Ausgangstext →

· · · ·

Wieder was dazugelernt.
Aber dass es keine fixe Reihenfolge gibt, das stimmt. Darum muss man im LAG ja den ORDER BY mitgeben, damit die Methode den vorherigen Datensatz ermitteln kann.

Hier habe ich eine nette ANleitung für LAG in MySQL gefunden: MySQL LAG() Function Explained By Practical Examples


----------



## Zvoni (11. Februar 2022)

Yaslaw hat gesagt.:


> Wieder was dazugelernt.
> Aber dass es keine fixe Reihenfolge gibt, das stimmt. Darum muss man im LAG ja den ORDER BY mitgeben, damit die Methode den vorherigen Datensatz ermitteln kann.
> 
> Hier habe ich eine nette ANleitung für LAG in MySQL gefunden: MySQL LAG() Function Explained By Practical Examples


Faustregel: Der Order By innerhalb der LAG-Funktion ist derselbe wie der ORDER BY des zugrundeliegenden Selects (kann ja eingebettet sein)

Dir ist klar, dass dein Link derselbe wie meiner oben ist?

· · · ·

Deine Aufgaben →
• 1. Beantworte anhand des Ausgangstexts:
(a) Was muss man im LAG mitgeben, damit die Methode den vorherigen Datensatz ermitteln kann?
(b) Für welches Datenbanksystem ist die gefundene Anleitung zu LAG gedacht?
(c) Welchem ORDER BY entspricht laut der Faustregel der Order By innerhalb der LAG-Funktion?
• 2. Übersetze diesen Satz aus dem Ausgangstext ins Englische: „Darum muss man im LAG ja den ORDER BY mitgeben, damit die Methode den vorherigen Datensatz ermitteln kann.“
Die Daten braucht man hier nicht.

Gespeicherte Daten →
· · · ·

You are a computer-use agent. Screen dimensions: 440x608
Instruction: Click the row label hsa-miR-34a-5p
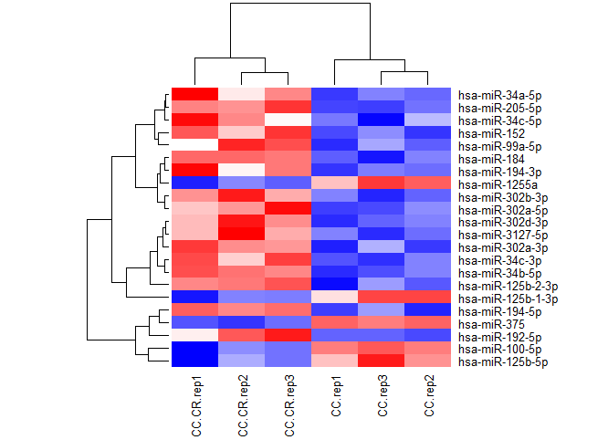click(498, 93)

· · · ·

Lösungen pro Aufgabe →
• 1.
(a) Den ORDER BY.
(b) Für MySQL.
(c) Dem ORDER BY des zugrundeliegenden Selects.

• 2. That's why you have to pass the ORDER BY to LAG, so that the method can determine the previous record.